SUPPLIED RECORDS >>
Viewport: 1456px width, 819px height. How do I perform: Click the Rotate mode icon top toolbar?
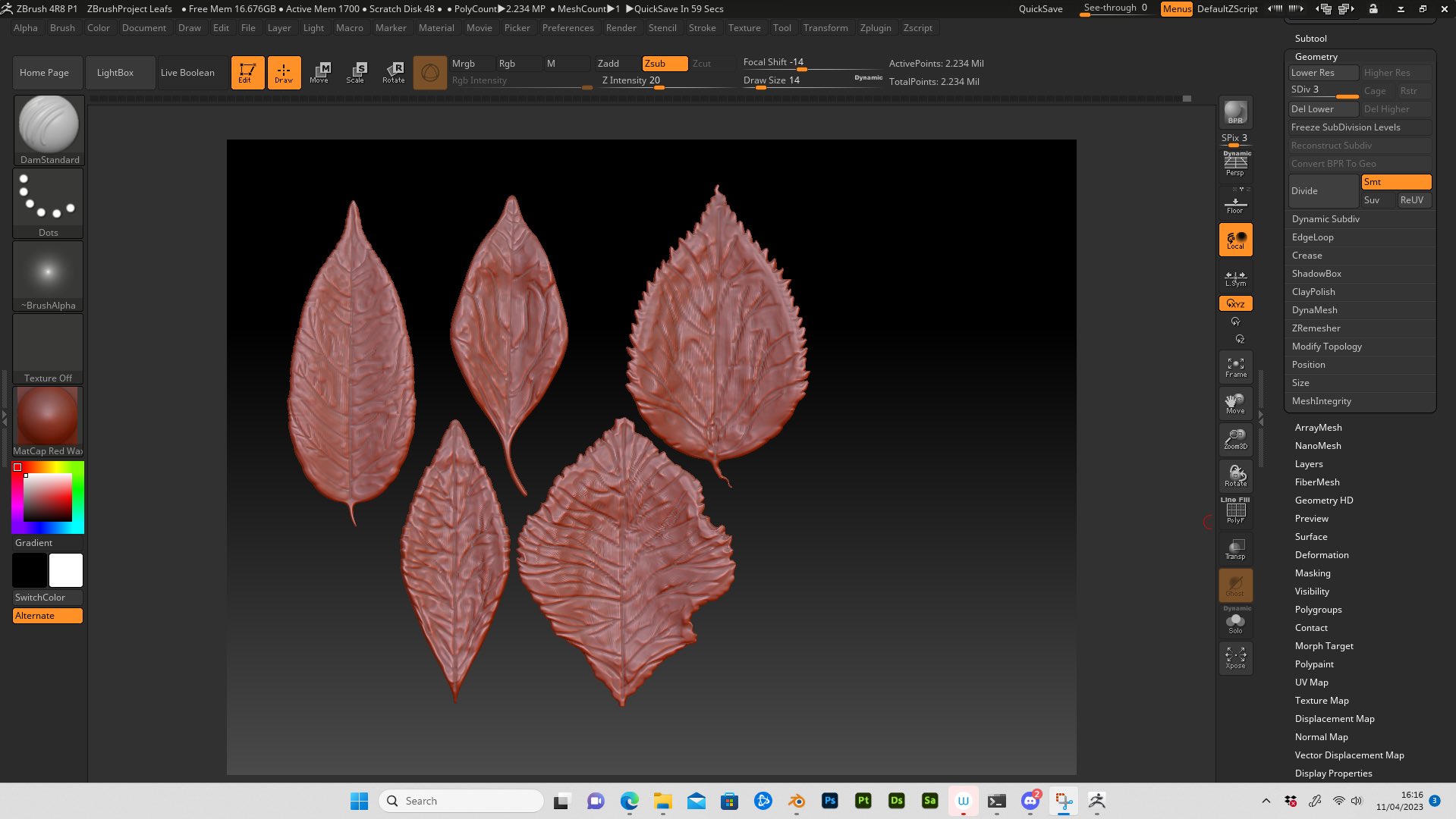394,72
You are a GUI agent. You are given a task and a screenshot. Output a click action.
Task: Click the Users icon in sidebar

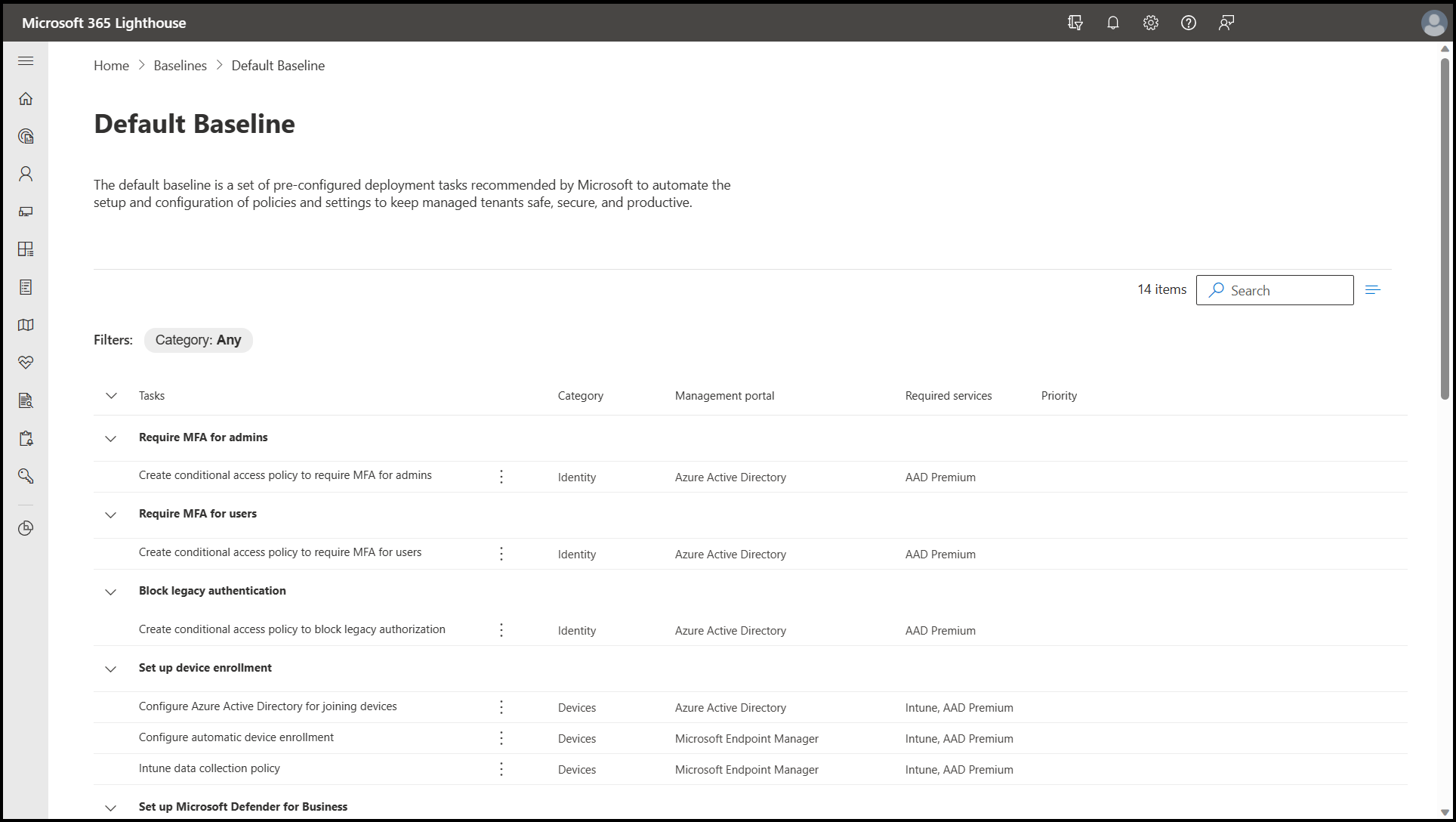pyautogui.click(x=26, y=174)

THE PROBLEM >>
In your answer, copy exactly the lines running from the line with "You are a GUI" to the end of the material above, both included, and omit all pictures.

ANSWER BOX >>
You are a GUI agent. You are given a task and a screenshot. Output a click action.
Task: Click the Users icon in sidebar

pyautogui.click(x=26, y=174)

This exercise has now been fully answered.